According to the Treasury Department, last fiscal year, 4 percent tax revenues last year reached its highest rates since 2010 when it hit some $2.083 billion. Collections total $168 million, or 8 percent more than revenues for the same item during fiscal year 2018. In the first three months of this fiscal year, revenues under Law 154 totalled $629 million or about $3 million more than between July and September of fiscal year 2018.
No official information
Yesterday, Treasury and Economic Development and Commerce (DDEC) secretaries, Francisco Parés Alicea and Manuel Laboy, respectively, assured El Nuevo Día that the Treasury has not notified them any determination related to Law 154 and anticipated that the government of Puerto Rico will not take concrete actions or file legislation to modify the statute until they have a final decision by the IRS.
However, Parés Alicea said the tax community in the United States, Puerto Rico and worldwide is expecting the U.S. Treasury to issue regulations as a result of the 2017 federal reform.
"We all know that the tax reform at the federal level brings changes in the tax system in the United States and that will force the Treasury to issue regulations regarding the tax paid in foreign jurisdictions," said Parés Alicea.
"Those Treasury determinations will be framed at a global level and in that sense, Puerto Rico - as a foreign jurisdiction - could be affected as it would happen to other foreign jurisdictions. It wouldn't necessarily be a ruling on Law 154," added the Treasury Secretary.
Faced with that reality, said Parés Alicea, the government of Puerto Rico has been working to inform Treasury and IRS officials about the -fiscal and economic- importance of the industrial activity on the island.
Laboy said the government is in conversation with companies that pay the 4 percent tax.
"Communication with these companies is constant, we have shared information as much as possible and we have participated in many conversations," Laboy said.
Laboy admitted that both leading local manufacturers subject to tax and corporate officials working on these issues are analyzing scenarios, variables and possible alternatives to a change in the IRS policy, but the measures to be finally adopted will depend on the Treasury determinations.

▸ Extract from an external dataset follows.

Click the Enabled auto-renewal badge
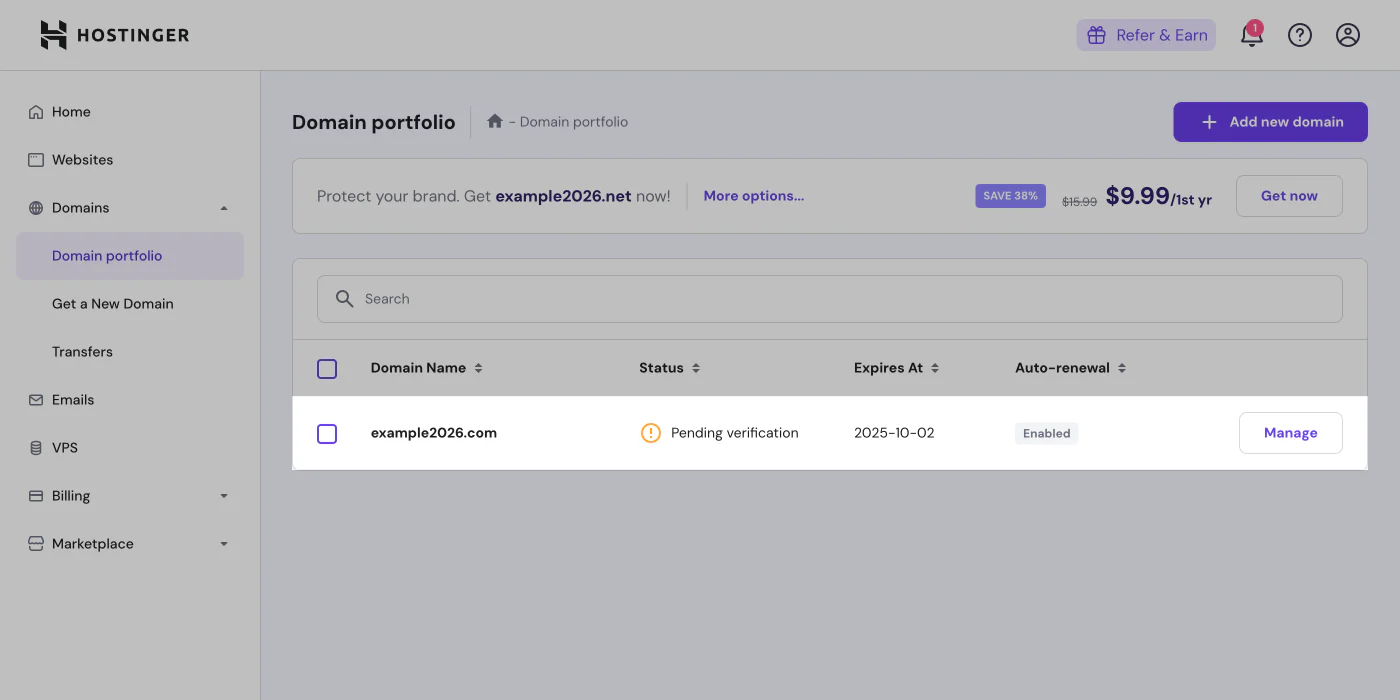This screenshot has height=700, width=1400. coord(1046,433)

Meanwhile, Laboy indicated that companies with decrees frequently renegotiate the terms, but that to date has requested changes to their tax contract as a result of the possible end of the 4 percent tax credit.

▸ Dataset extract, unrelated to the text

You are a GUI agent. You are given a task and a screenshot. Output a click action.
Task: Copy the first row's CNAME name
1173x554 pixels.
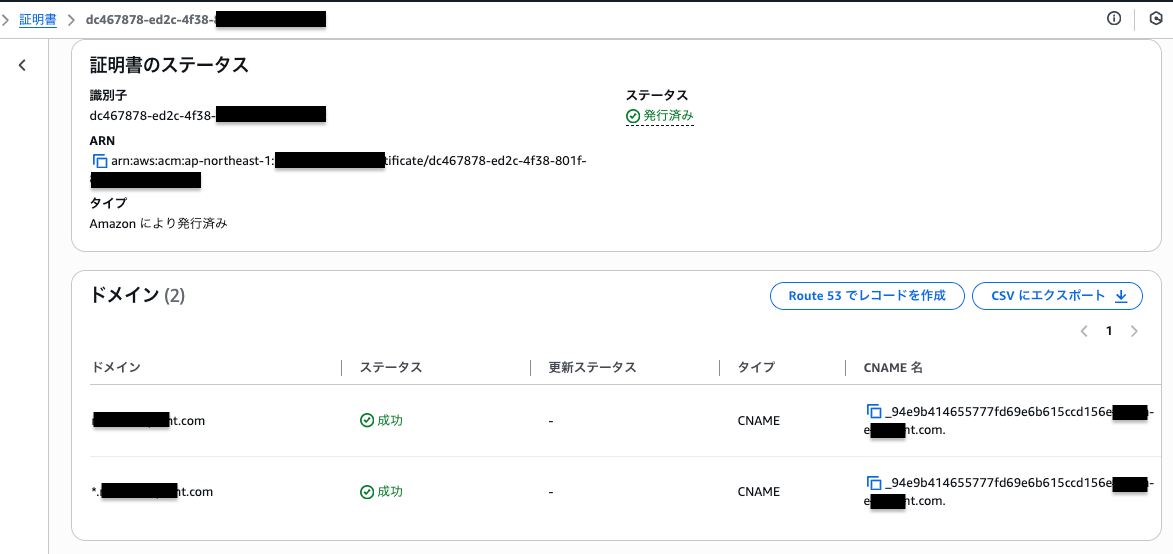[874, 412]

The industrial sector is not participating in the possible negotiations between the Vázquez Garced administration and the U.S. Treasury, acknowledged yesterday the president of the Puerto Rico Manufacturers Association (PRMA), Carlos Rodríguez Colón.
Rodríguez Colón said there are ongoing conversations with companies that could be affected, but stressed that to date, the industrial sector does not participate in the analysis or design of any strategy seeking to bring relief to the situation.

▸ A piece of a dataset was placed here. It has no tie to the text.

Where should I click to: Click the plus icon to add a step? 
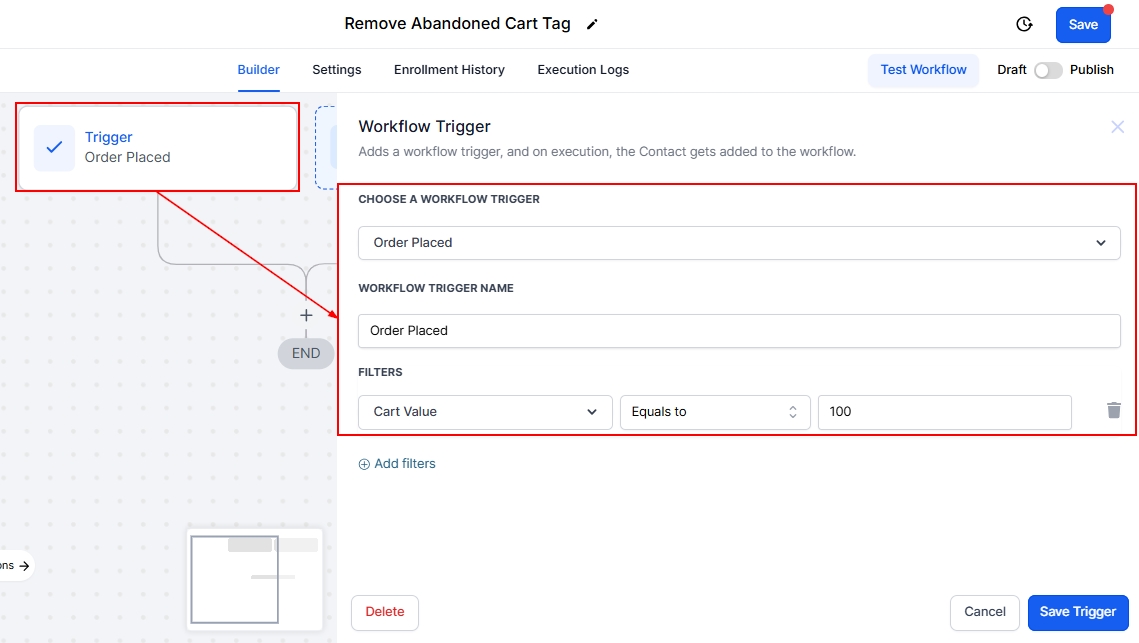tap(306, 315)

Currently, according to the executive, there are three possible solutions to the situation: to change Law 154 so it becomes a tax on income, which would avoid the IRS having to express itself on the issue; increase the rate applicable to royalties and change current tax decrees.
Changing the decrees would be the most damaging scenario, Rodríguez Colón said. "If the company decides to modify its decree, that is valid, but if the government decides on its part to make changes to those contracts, that will affect the possibility of bringing new investment," explained Rodríguez Colón, who insisted that the government should discuss with that sector the changes that should be legislated.
Rodríguez Colón recalled that Puerto Rico was at a disadvantage once the U.S. government reduced the corporate tax two years ago. Now, eliminating the credit associated with the 4 percent tax would represent another setback for the island.
"Puerto Rico cannot eliminate the 4 percent credit and increase electricity rates without affecting competitiveness," Rodríguez Colón noted.
Vázquez Garced said Monday her government has "multiple alternatives," but did not want to reveal them to avoid affecting a possible favorable decision for the people of Puerto Rico.